## Required tasks:
• A. Reproduce the part of the news report starting with "French Foreign Minister" and going on through "the Russian Duma.".
• B. Name every person mentioned by name in the news report.
• C. Answer these questions from the news report:
(i) Under the nuclear fuel proposal, to which two countries would the bulk of Iran's nuclear fuel be transferred?
(ii) To which daily did Bernard Kouchner speak?
(iii) How many members does the Asia-Pacific Economic Cooperation meeting have?
━━━━━ Reading passage
No Iranian official reacted immediately to the comments in Singapore. But the powerful speaker of Iran’s parliament delivered some of his harshest words yet against Obama, who had taken office pledging to use diplomacy to overcome decades of hostility between Tehran and Washington and resolve the nuclear dispute.

Speaker Ali Larijani criticized the Obama administration for extending sanctions against the Islamic Republic for another year and seizing the U.S. assets of the Alavi Foundation, an Islamic charity allegedly linked to funding the Iranian nuclear program.

“One year after making hollow speeches and slogans, it is disgraceful that the attitude of the U.S. president was nothing different from that of his predecessor,” Larijani said in an address Sunday to lawmakers, the official Islamic Republic News Agency reported.

“All these acts indicated that Obama’s alleged changes were nothing more than a deceptive symbol for stupid politicians.”

The United States and the International Atomic Energy Agency continue to await a definitive response to a proposal to transfer the bulk of Iran’s nuclear fuel to Russia and France to be further refined and fitted into fuel rods for a medical reactor in Tehran. Larijani, who has described the nuclear fuel proposal as against Iran’s interests, dismissed such a deal as “unacceptable.”

French Foreign Minister Bernard Kouchner told an Israeli newspaper Sunday that his nation had grown pessimistic about the prospect of a deal. “In effect the answer has almost been given already, and it is negative,” he told the daily Yediot Aharonot. “That’s a shame, a shame, a shame.”

He added: “We are waiting. This is not good, and very dangerous.”

In their private meeting, Obama and Medvedev also discussed arms control between their nations, which are negotiating a nuclear arms reduction treaty that would succeed the Strategic Arms Reduction Treaty set to expire early next month.

White House officials said they expected to agree to keep the arms control arrangements in place until the two governments forge a new accord, which would need to be ratified by the U.S. Senate and the Russian Duma.

In recent weeks, Ellen Tauscher, U.S. undersecretary of State for arms control, has expressed disappointment over the Russian response to an offer put forward by the United States. After Sunday’s meeting, Obama expressed confidence that the two nations would meet the Jan. 1 deadline “if we work hard and with a sense of urgency about it.”

Obama and Medvedev joined other leaders of the 21-member Asia-Pacific Economic Cooperation meeting for discussions on a number of economic and social issues.

For Obama, the visit and meetings in Asia are part of a broader effort to reengage in a region that many believe the United States has neglected -- while China, an emerging global superpower, has significantly increased its influence.
━━━━━━━━━━
━━━━━ Records provided
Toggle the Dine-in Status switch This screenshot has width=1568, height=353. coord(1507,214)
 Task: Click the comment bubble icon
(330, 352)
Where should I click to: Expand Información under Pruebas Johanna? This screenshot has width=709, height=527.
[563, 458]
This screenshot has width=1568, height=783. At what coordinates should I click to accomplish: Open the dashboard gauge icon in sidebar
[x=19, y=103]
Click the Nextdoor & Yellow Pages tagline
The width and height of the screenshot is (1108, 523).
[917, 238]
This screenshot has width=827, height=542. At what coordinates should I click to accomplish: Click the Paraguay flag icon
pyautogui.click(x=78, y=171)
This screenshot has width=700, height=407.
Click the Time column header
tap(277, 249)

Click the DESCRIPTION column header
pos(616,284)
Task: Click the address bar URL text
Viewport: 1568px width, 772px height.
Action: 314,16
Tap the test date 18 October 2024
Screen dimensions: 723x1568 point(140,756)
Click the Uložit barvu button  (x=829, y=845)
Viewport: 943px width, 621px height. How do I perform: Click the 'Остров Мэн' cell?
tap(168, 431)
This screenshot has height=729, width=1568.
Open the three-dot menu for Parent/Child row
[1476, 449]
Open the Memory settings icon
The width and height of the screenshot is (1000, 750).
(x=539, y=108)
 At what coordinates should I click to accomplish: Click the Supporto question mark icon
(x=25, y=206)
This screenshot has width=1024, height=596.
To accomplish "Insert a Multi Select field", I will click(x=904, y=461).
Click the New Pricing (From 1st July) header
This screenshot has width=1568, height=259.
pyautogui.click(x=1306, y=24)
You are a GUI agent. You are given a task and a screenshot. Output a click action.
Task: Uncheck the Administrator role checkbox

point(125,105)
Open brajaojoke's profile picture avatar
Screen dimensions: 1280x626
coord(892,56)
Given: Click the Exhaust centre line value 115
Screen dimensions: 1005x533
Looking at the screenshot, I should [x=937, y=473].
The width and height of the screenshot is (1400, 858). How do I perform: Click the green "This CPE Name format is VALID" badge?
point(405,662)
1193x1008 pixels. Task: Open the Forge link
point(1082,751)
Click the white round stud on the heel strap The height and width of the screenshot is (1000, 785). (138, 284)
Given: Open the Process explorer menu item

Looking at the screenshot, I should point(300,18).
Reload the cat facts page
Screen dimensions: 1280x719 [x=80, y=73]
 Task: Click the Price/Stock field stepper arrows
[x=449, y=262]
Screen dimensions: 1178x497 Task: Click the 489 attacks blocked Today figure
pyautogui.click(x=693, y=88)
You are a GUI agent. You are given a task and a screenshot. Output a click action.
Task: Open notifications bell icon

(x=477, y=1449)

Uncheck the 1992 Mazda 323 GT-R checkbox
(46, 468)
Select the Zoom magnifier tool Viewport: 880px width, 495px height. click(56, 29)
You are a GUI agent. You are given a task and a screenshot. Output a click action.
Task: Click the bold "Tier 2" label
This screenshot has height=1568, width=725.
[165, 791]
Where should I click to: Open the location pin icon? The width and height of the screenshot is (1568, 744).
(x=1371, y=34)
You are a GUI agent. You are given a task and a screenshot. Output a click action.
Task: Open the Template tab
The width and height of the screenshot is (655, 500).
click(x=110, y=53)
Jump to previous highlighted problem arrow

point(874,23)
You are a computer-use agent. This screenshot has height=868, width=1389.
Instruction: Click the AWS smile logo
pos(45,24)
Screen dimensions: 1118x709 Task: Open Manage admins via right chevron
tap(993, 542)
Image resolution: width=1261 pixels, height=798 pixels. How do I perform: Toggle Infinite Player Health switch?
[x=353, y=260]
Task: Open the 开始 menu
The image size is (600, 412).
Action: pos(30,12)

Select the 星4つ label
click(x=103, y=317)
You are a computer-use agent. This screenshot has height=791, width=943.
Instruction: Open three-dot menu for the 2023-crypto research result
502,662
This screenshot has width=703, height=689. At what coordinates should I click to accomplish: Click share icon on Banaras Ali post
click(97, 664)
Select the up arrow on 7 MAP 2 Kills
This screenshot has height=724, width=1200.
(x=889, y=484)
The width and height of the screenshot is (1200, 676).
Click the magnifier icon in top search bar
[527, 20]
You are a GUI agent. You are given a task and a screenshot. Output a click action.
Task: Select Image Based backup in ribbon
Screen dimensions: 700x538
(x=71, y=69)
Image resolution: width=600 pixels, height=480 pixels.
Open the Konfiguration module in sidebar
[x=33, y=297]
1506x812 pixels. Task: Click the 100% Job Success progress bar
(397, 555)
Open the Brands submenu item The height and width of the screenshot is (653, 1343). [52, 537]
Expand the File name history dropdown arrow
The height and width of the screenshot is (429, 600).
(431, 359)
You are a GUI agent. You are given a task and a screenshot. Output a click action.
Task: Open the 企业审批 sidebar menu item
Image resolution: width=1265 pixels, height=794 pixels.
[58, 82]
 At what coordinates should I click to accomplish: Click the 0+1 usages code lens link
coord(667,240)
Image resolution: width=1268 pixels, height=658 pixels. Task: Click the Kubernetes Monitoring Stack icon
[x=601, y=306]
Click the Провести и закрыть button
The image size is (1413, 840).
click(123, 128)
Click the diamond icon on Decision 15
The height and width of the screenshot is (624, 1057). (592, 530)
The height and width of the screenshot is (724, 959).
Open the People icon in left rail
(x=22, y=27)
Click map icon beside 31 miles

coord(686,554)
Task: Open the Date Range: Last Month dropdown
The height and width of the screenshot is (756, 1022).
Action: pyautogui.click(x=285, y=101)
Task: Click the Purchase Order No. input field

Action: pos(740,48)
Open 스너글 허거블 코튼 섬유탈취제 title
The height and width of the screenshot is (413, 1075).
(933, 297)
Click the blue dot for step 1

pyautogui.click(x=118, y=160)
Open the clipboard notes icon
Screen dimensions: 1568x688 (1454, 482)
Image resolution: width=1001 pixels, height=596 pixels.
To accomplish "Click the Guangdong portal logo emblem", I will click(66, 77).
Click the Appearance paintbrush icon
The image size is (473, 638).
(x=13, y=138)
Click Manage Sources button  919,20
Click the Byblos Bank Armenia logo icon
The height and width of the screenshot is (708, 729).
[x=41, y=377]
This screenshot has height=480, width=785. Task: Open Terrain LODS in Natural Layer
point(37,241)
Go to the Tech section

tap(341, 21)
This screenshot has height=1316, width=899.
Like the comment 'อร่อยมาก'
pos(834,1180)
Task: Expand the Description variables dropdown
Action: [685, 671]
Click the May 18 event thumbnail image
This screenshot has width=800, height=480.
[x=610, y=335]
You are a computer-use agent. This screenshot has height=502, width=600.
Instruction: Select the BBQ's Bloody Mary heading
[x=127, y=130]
━━━━━━━━━━
## Answers by task:
• A.
French Foreign Minister Bernard Kouchner told an Israeli newspaper Sunday that his nation had grown pessimistic about the prospect of a deal. “In effect the answer has almost been given already, and it is negative,” he told the daily Yediot Aharonot. “That’s a shame, a shame, a shame.”

He added: “We are waiting. This is not good, and very dangerous.”

In their private meeting, Obama and Medvedev also discussed arms control between their nations, which are negotiating a nuclear arms reduction treaty that would succeed the Strategic Arms Reduction Treaty set to expire early next month.

White House officials said they expected to agree to keep the arms control arrangements in place until the two governments forge a new accord, which would need to be ratified by the U.S. Senate and the Russian Duma.

• B.
Obama
Ali Larijani
Bernard Kouchner
Medvedev
Ellen Tauscher

• C.
(i) Russia and France
(ii) Yediot Aharonot
(iii) 21